Ligotti’s only novella is divided into “Three Tales of Corporate Horror,” as the subtitle suggests. The bulk of the book is taken up by the titular story, which follows junior manager Frank Dominio as he plots revenge against the seven other managers who got him fired from his job. His plans become much more elaborate than a simple shooting spree, however, when a dark force that animates all life on Earth gives Frank psychic powers which he uses to inflict ghoulishly creative and ironic punishments on those who wronged him.
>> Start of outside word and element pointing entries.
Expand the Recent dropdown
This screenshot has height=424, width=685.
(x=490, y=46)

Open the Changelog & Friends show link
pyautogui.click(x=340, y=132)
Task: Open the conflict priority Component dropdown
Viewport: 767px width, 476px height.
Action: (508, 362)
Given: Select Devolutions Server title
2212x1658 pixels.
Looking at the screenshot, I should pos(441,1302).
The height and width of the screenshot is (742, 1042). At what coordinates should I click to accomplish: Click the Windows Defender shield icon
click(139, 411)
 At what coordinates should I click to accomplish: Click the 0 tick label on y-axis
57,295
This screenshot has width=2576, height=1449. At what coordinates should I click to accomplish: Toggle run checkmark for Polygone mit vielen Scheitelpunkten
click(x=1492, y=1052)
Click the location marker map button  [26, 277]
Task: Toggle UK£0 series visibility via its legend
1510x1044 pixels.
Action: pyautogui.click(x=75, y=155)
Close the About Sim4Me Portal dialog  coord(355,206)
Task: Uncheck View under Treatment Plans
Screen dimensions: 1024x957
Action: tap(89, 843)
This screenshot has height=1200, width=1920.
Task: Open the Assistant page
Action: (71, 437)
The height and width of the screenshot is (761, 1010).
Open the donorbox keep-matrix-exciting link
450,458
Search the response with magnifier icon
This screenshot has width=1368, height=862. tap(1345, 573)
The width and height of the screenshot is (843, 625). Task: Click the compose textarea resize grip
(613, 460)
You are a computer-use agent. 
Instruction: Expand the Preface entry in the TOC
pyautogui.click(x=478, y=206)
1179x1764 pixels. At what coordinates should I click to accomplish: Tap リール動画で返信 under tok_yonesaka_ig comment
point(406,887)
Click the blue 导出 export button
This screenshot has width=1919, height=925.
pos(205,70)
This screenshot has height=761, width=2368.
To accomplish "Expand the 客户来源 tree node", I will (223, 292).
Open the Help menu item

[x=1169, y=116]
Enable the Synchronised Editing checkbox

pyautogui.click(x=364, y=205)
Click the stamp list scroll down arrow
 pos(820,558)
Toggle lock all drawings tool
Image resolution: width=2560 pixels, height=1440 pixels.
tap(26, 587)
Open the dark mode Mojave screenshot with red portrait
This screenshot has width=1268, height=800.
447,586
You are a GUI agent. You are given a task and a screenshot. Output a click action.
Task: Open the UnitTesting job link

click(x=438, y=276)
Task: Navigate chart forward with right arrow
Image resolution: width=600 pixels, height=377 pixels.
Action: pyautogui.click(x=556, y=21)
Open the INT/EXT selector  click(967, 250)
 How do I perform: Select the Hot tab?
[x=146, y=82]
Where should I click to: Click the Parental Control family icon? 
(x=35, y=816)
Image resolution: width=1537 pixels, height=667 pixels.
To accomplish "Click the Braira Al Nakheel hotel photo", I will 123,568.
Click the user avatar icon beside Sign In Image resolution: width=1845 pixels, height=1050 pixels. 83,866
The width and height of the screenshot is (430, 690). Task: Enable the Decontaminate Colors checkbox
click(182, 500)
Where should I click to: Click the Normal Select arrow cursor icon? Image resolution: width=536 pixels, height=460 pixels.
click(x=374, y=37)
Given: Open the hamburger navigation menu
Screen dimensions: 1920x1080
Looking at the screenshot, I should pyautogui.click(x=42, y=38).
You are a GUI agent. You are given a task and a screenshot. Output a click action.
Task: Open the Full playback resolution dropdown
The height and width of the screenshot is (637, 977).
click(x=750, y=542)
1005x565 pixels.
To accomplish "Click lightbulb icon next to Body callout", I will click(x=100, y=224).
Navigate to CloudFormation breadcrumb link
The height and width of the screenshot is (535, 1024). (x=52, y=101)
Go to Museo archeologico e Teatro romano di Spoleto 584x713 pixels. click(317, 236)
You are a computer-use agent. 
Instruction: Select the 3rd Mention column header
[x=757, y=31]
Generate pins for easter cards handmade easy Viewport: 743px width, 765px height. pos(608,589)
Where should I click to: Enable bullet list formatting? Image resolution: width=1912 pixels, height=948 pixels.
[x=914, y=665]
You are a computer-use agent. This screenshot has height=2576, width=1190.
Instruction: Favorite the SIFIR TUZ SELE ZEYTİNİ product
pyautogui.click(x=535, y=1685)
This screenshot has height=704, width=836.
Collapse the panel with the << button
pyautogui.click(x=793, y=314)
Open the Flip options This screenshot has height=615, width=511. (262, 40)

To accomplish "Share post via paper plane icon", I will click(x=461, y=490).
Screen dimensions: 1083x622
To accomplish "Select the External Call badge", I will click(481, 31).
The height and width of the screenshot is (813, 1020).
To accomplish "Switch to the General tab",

The other two stories are “I Have a Special Plan for This World” (which tells of the Blaine Company’s plight as it deals with a high murder rate in its home city and a yellow haze that constantly covers it. All of this is narrated from the point of view of an employee who seems to know more about what is going on than he lets on…) and “The Nightmare Network” (told in an epistolary format, it chronicles the merging of Oneiricon with the titular network, with catastrophic results).

These stories are notable for how well they portray the cutthroat nature of late-stage capitalism and how well they show how the corporate world’s machinations really make them the new eldritch horrors in town.


Please note, though, that I have only read three of Ligotti’s works so far; Songs of a Dead Dreamer, Grimscribe, and My Work Is Not Yet Done. If there are some other stories you think I missed, feel free to let me know in the comments. In the meantime, have a happy Halloween, boils and ghouls! Even if the pandemic means you can’t go trick-or-treating, I hope you still have a good time. In the meantime, happy reading (starts laughing maniacally).